• _Set tasks_:
• a. Rewrite the paragraph beginning "In recent weeks" from the passage on Hezbollah and Israel more briefly, keeping its main facts.
• b. Reproduce word for word the part of the passage on Hezbollah and Israel that opens with the words containing "In recent weeks, Hezbollah" and closes with "and 80,000 rockets.".

The last war began after Hezbollah fighters crossed the border and abducted two Israeli soldiers on July 12, 2006. Hezbollah miscalculated, and Israel launched its most intense attack since its 1982 invasion of Lebanon. The offensive crippled the country's infrastructure, displaced one million people, cut Lebanon off from the world, and killed more than 1,000 Lebanese -- the majority of them civilians. Hezbollah, in turn, fired nearly 4,000 rockets at Israel, killing 43 civilians. During 34 days of fighting, 120 Israeli soldiers were killed, many of them by Hezbollah's potent arsenal of antitank rockets. Throughout the war, the Lebanese army remained on the sidelines. Today, it is still as ill-equipped and ill-trained as it was in 2006, and it is unlikely to be involved if another war breaks out. The main difference now is that the army is deployed in southern Lebanon, alongside 13,000 UN peacekeepers.

In recent weeks, Hezbollah officials have ratcheted up their rhetoric, pledging that they are ready for war with Israel and warning against UN attempts to seek out Hezbollah's weapons and rockets. Hezbollah leaders boast that the group now has an even larger and more potent stash of missiles than it did three years ago. Israeli officials -- who are also escalating their war rhetoric -- estimate Hezbollah's arsenal at between 40,000 and 80,000 rockets.

• _Extracted entries_:
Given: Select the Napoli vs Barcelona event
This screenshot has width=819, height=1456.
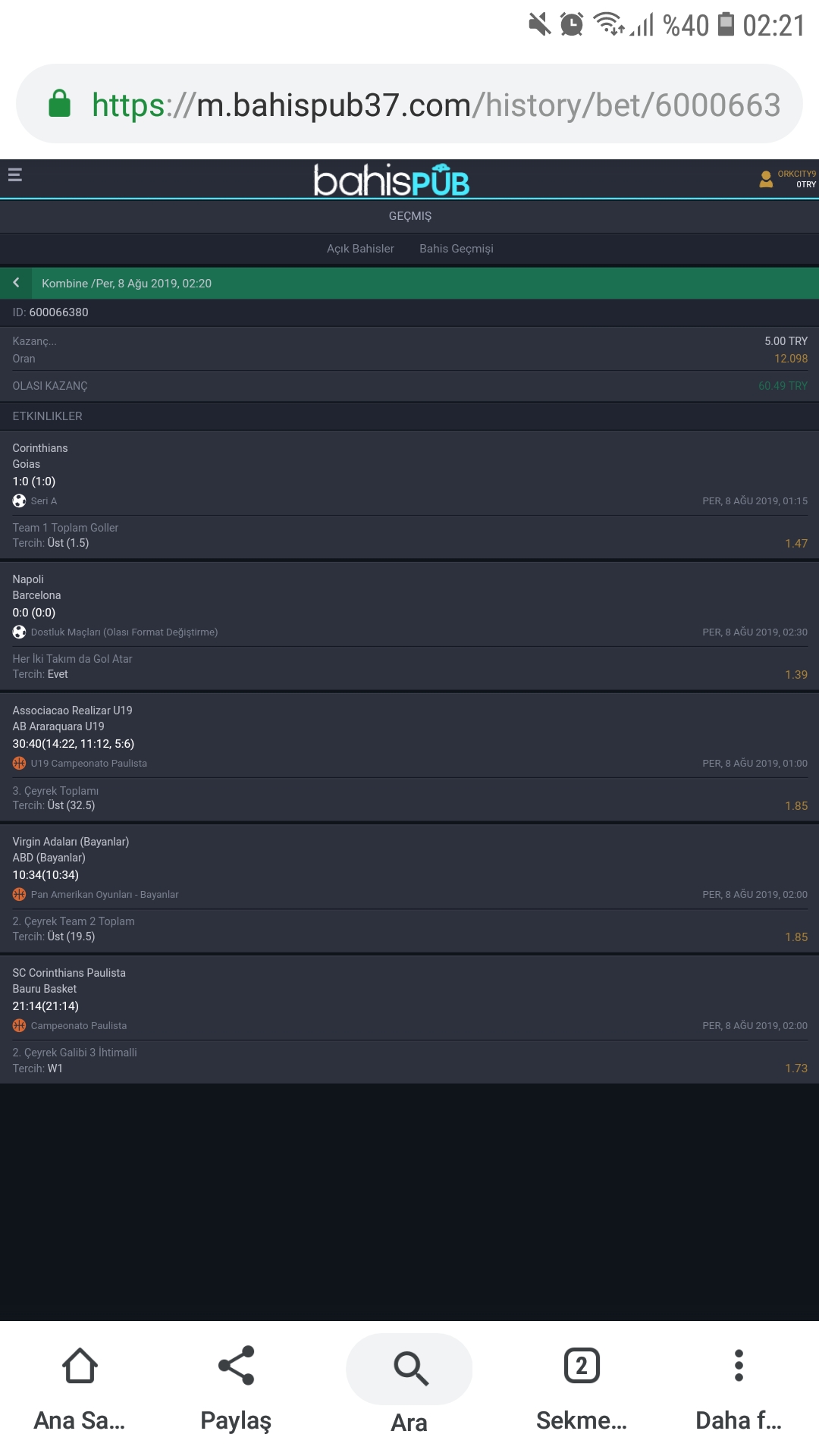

* * *

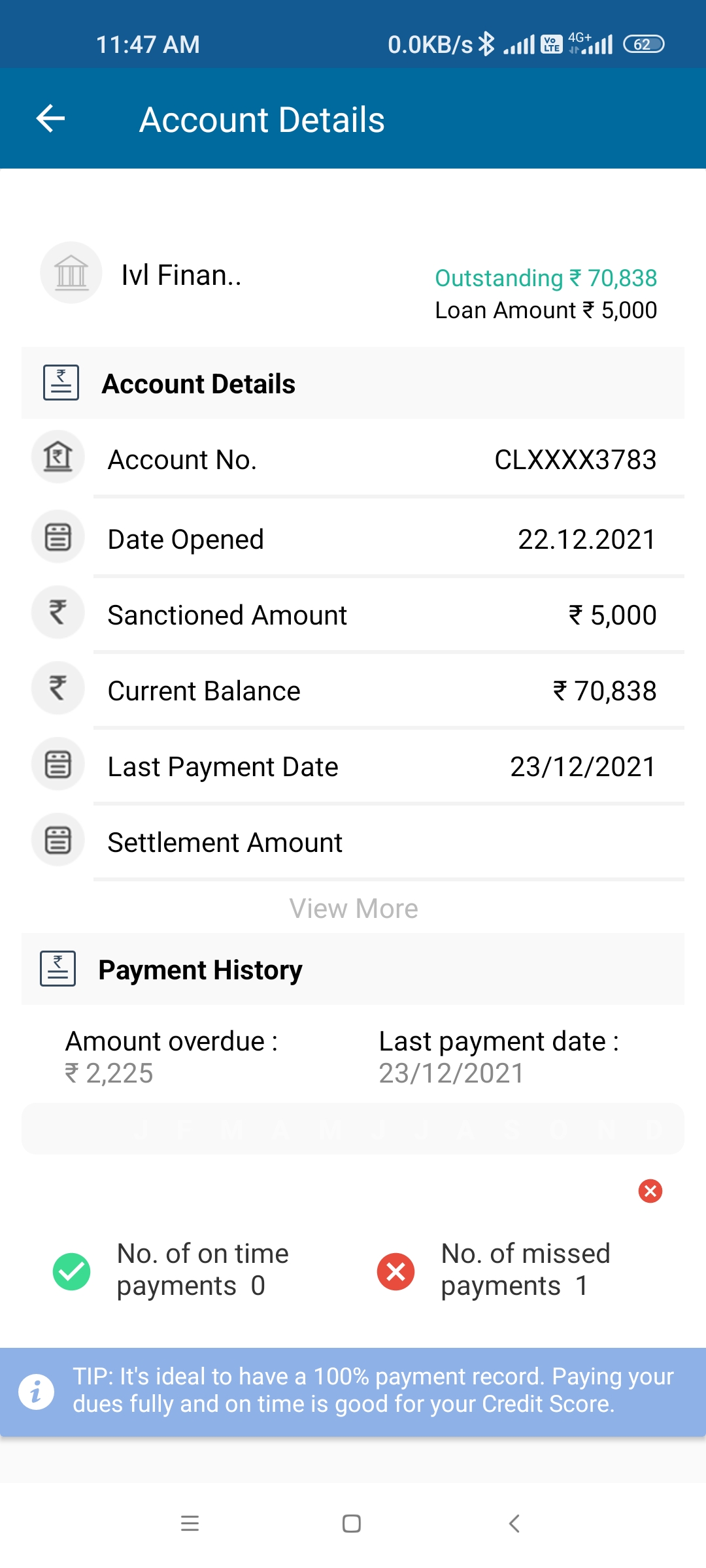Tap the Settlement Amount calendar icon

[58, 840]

• _Exercise answers_:
• a. In recent weeks, Hezbollah officials have sharpened their rhetoric. They say they are ready for war with Israel and warn the UN against seeking out the group's weapons and rockets. Hezbollah leaders claim their missile stash is now larger and more potent than it was three years ago. Israeli officials, who are also escalating their war rhetoric, estimate the arsenal at 40,000 to 80,000 rockets.

• b.
In recent weeks, Hezbollah officials have ratcheted up their rhetoric, pledging that they are ready for war with Israel and warning against UN attempts to seek out Hezbollah's weapons and rockets. Hezbollah leaders boast that the group now has an even larger and more potent stash of missiles than it did three years ago. Israeli officials -- who are also escalating their war rhetoric -- estimate Hezbollah's arsenal at between 40,000 and 80,000 rockets.